Source material:
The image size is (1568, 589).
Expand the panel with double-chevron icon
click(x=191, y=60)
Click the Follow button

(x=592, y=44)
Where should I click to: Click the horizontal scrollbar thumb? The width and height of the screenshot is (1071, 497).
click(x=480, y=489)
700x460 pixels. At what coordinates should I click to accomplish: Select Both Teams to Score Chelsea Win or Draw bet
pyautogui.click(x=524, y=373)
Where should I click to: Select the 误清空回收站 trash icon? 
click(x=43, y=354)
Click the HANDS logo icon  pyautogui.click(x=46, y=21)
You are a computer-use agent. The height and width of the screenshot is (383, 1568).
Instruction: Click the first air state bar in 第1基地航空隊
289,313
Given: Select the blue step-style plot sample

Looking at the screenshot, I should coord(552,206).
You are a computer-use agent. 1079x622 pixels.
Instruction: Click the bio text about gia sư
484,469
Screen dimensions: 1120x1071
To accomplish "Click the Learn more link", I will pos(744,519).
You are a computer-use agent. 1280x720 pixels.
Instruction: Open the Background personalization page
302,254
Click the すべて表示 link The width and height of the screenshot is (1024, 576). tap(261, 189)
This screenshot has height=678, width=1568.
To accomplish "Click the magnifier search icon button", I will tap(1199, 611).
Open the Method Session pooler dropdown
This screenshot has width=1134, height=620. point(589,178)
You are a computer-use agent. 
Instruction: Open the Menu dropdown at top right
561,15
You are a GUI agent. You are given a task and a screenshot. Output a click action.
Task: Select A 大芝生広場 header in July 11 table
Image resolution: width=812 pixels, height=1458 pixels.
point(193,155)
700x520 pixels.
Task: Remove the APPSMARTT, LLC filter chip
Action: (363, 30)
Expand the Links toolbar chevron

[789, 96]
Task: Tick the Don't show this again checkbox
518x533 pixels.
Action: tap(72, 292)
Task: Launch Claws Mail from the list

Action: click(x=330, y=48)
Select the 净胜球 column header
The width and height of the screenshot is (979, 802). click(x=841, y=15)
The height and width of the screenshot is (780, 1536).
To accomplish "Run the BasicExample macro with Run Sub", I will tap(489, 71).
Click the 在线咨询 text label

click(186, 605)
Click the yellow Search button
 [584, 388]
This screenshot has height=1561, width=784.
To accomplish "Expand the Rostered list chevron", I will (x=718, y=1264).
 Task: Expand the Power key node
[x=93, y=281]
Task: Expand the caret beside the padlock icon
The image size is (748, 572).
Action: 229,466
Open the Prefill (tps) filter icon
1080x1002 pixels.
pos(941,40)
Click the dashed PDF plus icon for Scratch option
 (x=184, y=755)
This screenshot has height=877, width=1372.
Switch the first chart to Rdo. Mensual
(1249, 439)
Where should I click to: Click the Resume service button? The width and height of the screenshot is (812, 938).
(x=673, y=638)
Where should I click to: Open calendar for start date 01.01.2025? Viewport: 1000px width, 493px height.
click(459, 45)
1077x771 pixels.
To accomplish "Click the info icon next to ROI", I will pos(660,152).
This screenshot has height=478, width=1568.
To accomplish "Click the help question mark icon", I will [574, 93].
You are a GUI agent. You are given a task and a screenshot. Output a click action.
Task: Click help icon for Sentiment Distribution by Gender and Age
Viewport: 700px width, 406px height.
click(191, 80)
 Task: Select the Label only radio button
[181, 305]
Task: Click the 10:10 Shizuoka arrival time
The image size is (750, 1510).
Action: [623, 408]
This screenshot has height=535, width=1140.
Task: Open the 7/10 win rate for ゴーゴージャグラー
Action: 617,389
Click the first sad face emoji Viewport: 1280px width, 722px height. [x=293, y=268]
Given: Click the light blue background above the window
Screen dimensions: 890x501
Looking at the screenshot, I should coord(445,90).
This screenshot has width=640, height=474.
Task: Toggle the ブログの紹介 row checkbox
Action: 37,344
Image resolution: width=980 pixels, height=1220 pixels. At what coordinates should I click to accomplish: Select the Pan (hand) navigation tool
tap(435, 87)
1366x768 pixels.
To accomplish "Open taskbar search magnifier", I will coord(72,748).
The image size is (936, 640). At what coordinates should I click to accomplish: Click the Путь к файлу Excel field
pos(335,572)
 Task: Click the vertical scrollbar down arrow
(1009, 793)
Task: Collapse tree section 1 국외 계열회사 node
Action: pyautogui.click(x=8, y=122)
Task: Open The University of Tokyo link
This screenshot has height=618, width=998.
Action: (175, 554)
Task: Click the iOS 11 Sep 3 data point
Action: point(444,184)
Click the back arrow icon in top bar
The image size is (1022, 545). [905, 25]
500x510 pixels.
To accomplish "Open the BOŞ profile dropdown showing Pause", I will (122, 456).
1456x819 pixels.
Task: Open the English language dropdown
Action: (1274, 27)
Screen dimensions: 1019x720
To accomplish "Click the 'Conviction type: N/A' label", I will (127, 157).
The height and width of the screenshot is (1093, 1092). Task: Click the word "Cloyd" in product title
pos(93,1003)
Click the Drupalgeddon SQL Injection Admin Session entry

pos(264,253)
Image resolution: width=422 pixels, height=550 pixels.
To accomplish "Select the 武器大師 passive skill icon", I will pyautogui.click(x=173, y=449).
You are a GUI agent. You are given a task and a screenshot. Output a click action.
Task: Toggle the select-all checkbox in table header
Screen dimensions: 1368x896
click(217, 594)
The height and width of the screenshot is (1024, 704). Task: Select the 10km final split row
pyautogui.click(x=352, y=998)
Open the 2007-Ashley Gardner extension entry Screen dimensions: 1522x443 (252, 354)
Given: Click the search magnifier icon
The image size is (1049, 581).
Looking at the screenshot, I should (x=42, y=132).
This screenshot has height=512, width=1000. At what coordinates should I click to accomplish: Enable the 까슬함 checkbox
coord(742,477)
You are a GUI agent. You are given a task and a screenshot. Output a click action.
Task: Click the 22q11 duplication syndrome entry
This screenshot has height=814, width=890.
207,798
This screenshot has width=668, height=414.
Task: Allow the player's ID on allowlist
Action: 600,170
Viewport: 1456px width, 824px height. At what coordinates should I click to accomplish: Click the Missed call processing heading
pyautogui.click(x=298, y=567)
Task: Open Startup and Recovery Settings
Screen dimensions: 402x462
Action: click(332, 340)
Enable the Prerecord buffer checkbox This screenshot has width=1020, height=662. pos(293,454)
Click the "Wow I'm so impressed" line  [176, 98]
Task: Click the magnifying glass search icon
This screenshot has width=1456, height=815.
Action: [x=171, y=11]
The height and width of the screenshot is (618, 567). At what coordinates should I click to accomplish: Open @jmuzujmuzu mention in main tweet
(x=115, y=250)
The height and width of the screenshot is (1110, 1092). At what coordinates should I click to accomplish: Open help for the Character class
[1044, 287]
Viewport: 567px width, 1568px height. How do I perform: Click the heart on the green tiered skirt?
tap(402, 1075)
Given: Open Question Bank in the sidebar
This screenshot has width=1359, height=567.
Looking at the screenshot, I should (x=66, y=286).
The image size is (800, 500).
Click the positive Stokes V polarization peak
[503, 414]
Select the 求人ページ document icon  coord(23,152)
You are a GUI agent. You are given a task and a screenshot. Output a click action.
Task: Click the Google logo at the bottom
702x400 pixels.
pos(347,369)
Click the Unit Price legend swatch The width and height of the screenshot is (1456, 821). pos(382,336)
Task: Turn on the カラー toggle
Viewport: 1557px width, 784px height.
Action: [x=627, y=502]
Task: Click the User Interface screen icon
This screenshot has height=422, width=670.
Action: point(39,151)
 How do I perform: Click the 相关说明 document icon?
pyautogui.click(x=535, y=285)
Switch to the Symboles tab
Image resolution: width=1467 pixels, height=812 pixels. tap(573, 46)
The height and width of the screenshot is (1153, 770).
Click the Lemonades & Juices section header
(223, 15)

Aim of the exercise:
Whenever the word "computer" shows up in a line of the entries, copy that line.

Task result:
You are a computer-use agent. The height and width of the screenshot is (383, 1568).
You are a computer-use agent. 1079x622 pixels.
You are a computer-use agent. 1280x720 pixels.
You are a computer-use agent. 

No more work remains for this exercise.